## Exercise directions
Reproduce every row below word for word, omitting the pictures.
-- BEGIN --
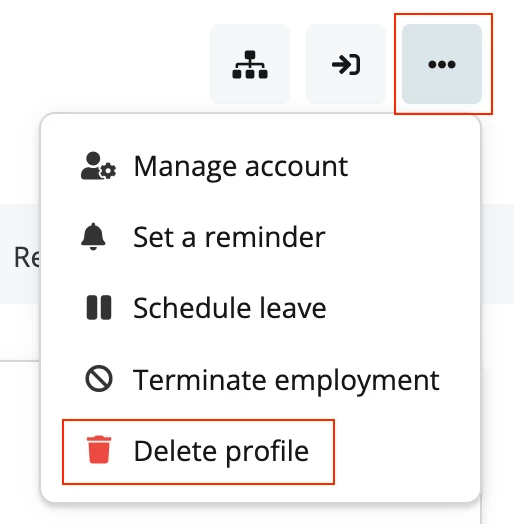Click the "profile" word beside trash icon

[267, 452]
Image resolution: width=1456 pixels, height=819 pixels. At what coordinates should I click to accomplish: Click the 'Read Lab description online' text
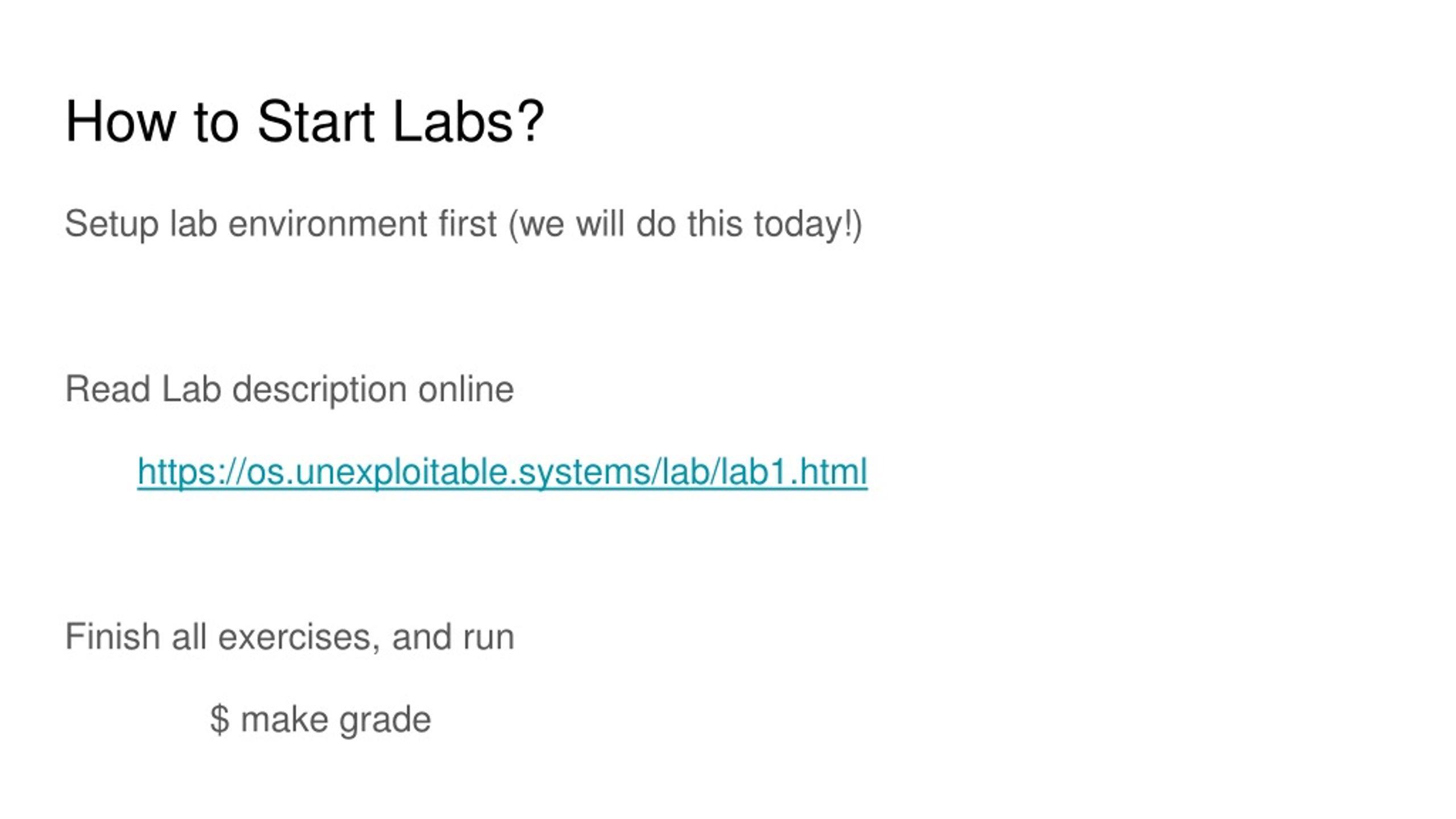(289, 390)
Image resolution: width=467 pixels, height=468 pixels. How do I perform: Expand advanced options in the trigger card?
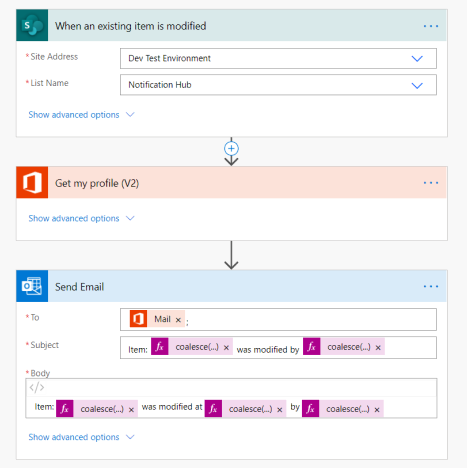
-- END --
## The response
Click the "profile" word beside trash icon

[267, 452]
Image resolution: width=1456 pixels, height=819 pixels. At what coordinates should I click to accomplish: Click the 'Read Lab description online' text
(289, 390)
Image resolution: width=467 pixels, height=468 pixels. How do I perform: Expand advanced options in the trigger card?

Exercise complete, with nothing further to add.